*Quoted passage*:

[Start of Attachment]

Here is a thought: Peace between Israelis and the Palestinians will come AFTER  Palestinians allow themselves to stop being incited to fever-pitch murderous hatred by "Angry Arab" and his ilk.

_________

Later: Dr. AbuKhalil is hardly the most rigorous of reporters or researchers. A few hours after posting the above, he published a correction:

"The Dayr Yasin remembered.
PS I had placed the wrong link earlier. Apologies."

Only of course it was not just a "wrong link" but a wrong name, a wrong event, a wrong victim, a wrong "massacre", a wrong year, a wrong war. But hey, what's with this obsession over fine details and verifiable accounts? It is after all Israel's history we are speaking about and everyone knows how it is up for grabs. Who cares about truth, or reliability of facts, or historical background? Certainly not a professorr of Political Science teaching hatred to anyone who would listen, and being declaratively proud of it.

[End of Attachment]

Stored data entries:
[Start of Attachment]

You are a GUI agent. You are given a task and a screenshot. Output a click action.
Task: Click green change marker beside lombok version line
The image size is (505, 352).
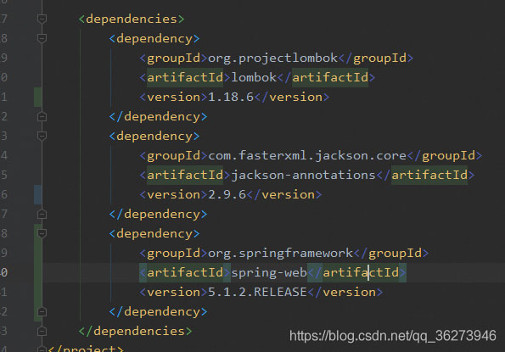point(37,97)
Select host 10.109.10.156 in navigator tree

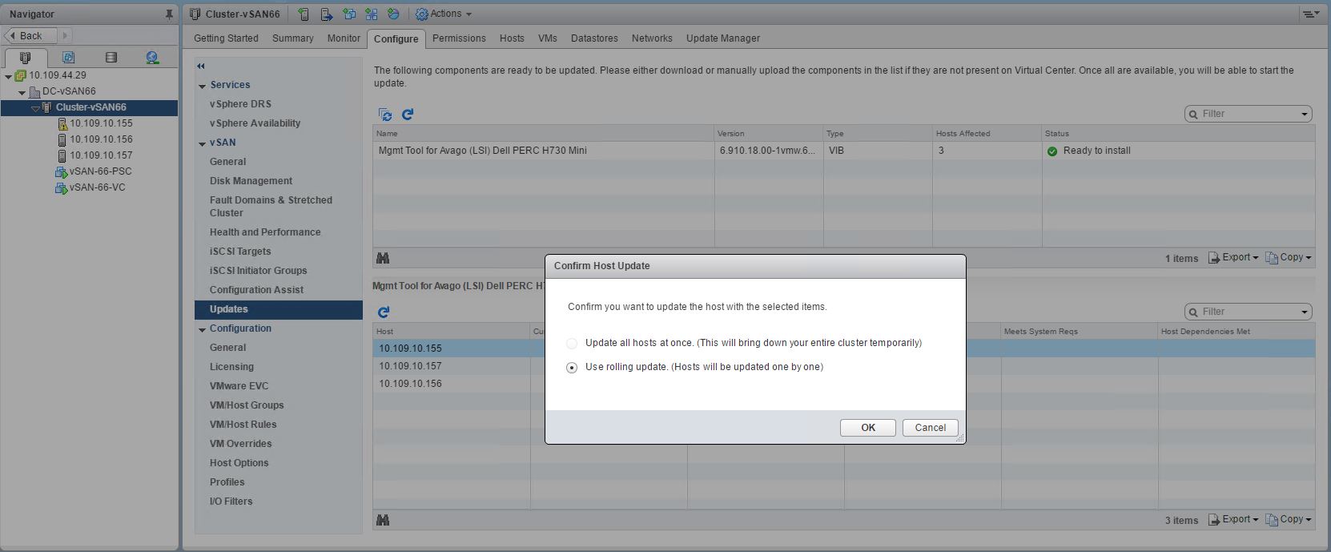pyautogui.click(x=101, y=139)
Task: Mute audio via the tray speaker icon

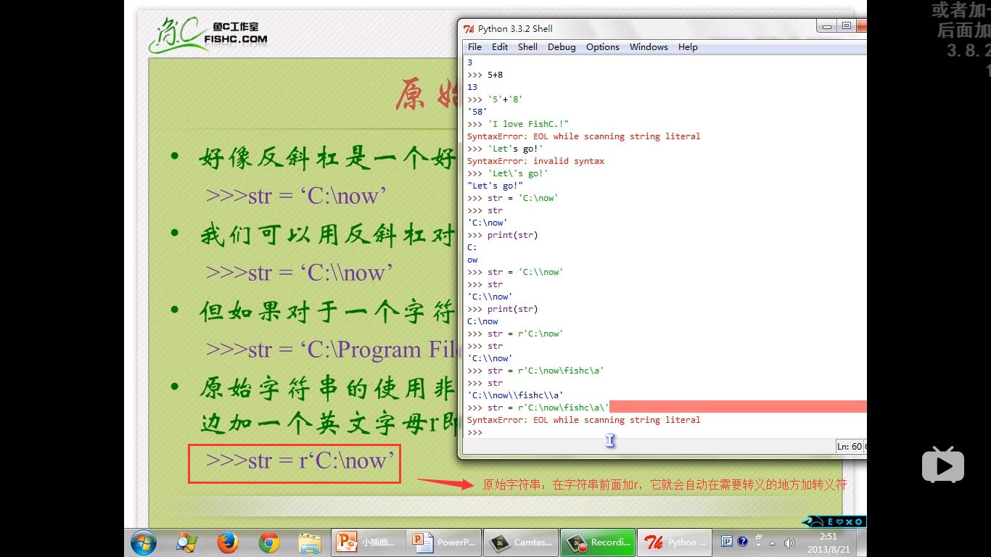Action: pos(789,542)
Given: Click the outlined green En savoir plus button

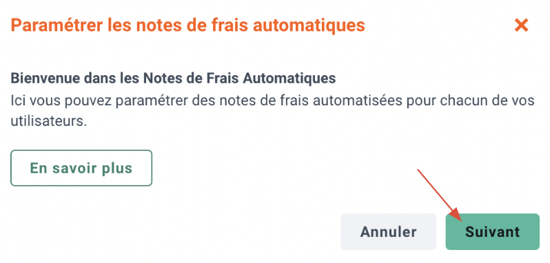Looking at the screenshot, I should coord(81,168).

[End of Attachment]

*Apply what you read*:
[1] From the passage above on Dr. AbuKhalil's correction, write out the words starting at "Later: Dr. AbuKhalil" and ending at "Dayr Yasin remembered.".
[2] Render this sentence from the passage on Dr. AbuKhalil's correction in Spanish: "Who cares about truth, or reliability of facts, or historical background?"

*Answers by item number*:
[1]
Later: Dr. AbuKhalil is hardly the most rigorous of reporters or researchers. A few hours after posting the above, he published a correction:

"The Dayr Yasin remembered.

[2] ¿A quién le importa la verdad, o la fiabilidad de los hechos, o el contexto histórico?